The oversight regulator has set out how it plans to reshape the legal market – but it will need a bigger budget, raised from practising lawyers, to do it.
The Legal Services Board has published a draft strategy to meet a range of targets including lowering unmet legal need, dismantling barriers to diversity and closing gaps in consumer protection.
Other areas coming under the microscope in the coming year will be the scope of regulation, the importance of legal expenses insurance, and legal support for small business and vulnerable people.
Such lofty ambitions reflect the challenges outlined in a ‘state of legal services’ report last year and are part of renewed efforts to ‘galvanise’ the entire sector.
Dr Helen Phillips, chair of the LSB, said: ‘By collaborating, we can ensure that citizens who need legal help can easily compare services and choose a provider that meets their needs and suits their budget. We can create a more diverse legal services sector that is trusted by everyone and build a market that supports innovation and commands public confidence. Together, we can reshape legal services to better meet the needs of society.’
Meeting the challenges identified would require additional resources, the LSB said. The budget for 2021/22 will increase by 4.4% to £4.1m, to be met through a statutory levy on approved regulators. This effectively means every qualified lawyer will pay an extra £1 in their practising certificate fees.
Phillips added: ‘We recognise that Covid-19 has increased financial pressures on some parts of the sector, and we thought very hard when producing our draft budget. We believe that we need to support this jurisdiction to maintain its international standing when the pandemic is over.’
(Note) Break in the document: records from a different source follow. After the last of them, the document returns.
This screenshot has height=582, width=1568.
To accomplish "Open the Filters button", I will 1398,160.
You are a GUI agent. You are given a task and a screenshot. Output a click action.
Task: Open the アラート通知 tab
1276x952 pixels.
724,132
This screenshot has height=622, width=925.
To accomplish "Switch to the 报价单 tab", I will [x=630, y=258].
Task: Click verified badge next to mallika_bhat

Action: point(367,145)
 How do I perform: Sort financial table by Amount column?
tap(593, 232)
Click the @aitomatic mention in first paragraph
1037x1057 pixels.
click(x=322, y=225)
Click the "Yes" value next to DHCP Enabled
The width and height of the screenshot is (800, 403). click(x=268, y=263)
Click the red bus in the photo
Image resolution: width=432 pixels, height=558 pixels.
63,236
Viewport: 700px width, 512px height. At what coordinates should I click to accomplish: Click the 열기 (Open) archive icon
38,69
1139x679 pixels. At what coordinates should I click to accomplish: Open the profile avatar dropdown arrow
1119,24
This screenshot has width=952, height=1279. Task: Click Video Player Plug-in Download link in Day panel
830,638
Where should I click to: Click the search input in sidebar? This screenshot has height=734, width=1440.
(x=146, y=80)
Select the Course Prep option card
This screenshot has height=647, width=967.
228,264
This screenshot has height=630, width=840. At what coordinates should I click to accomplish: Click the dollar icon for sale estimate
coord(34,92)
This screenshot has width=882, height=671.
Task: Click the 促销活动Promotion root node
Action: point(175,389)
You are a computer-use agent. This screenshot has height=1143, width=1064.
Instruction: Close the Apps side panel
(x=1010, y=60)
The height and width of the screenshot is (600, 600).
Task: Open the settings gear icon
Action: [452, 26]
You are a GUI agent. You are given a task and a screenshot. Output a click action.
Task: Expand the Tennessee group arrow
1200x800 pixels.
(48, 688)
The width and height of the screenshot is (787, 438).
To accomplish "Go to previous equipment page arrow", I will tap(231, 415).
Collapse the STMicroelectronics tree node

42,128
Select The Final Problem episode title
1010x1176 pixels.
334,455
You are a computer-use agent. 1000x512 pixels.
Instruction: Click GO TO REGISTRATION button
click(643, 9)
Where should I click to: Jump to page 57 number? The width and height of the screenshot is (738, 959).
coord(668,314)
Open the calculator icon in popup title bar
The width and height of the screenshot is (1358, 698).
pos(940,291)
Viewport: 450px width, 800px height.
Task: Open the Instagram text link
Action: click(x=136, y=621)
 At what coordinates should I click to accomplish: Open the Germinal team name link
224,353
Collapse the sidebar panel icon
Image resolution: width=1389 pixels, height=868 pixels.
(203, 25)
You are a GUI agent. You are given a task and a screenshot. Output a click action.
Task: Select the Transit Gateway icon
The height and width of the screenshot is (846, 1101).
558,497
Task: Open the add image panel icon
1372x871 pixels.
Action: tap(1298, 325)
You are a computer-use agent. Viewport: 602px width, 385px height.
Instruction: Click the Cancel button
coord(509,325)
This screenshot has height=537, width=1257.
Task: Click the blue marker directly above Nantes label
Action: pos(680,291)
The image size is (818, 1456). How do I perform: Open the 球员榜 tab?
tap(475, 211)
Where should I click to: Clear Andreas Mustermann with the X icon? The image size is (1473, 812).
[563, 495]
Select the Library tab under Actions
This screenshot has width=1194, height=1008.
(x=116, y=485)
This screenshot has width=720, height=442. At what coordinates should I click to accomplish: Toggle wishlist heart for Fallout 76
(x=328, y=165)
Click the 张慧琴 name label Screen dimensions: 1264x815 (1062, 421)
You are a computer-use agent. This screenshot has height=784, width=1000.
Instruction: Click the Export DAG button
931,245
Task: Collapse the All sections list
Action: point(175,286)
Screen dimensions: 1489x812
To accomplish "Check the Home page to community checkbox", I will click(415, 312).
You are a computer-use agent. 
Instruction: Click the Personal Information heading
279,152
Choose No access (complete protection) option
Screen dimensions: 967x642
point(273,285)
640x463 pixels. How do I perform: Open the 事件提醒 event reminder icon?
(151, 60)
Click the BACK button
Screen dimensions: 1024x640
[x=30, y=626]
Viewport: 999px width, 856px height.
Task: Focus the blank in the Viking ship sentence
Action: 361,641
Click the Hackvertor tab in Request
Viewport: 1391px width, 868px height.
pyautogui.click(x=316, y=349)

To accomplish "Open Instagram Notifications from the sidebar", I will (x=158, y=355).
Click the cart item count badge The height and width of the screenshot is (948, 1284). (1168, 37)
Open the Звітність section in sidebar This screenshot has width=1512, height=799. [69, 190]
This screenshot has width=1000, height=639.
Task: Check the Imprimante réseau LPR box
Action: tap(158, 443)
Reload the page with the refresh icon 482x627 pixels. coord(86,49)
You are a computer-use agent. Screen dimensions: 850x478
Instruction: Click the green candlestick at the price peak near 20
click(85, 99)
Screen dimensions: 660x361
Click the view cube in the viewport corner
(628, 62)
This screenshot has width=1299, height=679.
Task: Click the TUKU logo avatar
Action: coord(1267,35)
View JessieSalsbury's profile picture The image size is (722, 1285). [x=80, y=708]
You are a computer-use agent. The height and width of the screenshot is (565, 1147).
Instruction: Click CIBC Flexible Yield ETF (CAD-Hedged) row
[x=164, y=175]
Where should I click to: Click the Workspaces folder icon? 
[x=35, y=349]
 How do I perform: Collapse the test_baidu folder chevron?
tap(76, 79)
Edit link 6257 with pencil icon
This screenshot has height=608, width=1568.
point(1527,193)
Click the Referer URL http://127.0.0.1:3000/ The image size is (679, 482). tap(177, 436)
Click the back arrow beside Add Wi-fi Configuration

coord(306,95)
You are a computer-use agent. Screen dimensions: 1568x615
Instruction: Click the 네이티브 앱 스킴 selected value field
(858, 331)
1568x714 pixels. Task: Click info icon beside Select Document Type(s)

Next year’s work includes looking into whether there should be a review of reserved activities that can be carried out only by a qualified lawyer. The LSB concedes that the government is not planning any major reform of the Legal Services Act and its initial view is that arguments against a review ‘outweigh the benefits’.
Law Society of England and Wales president David Greene today welcomed the consultation and said the organisation would ask members about the proposed strategy and to what extent the outlined measures will aid sector recovery post Covid-19.
Greene added: 'The regulatory regime can’t fix all of the challenges facing the sector. Access to legal aid and justice is disappearing in large parts of England and Wales, creating legal aid deserts. Help for people that the government agrees should be available is simply not there.'
The LSB’s strategy is out to consultation until 5 February.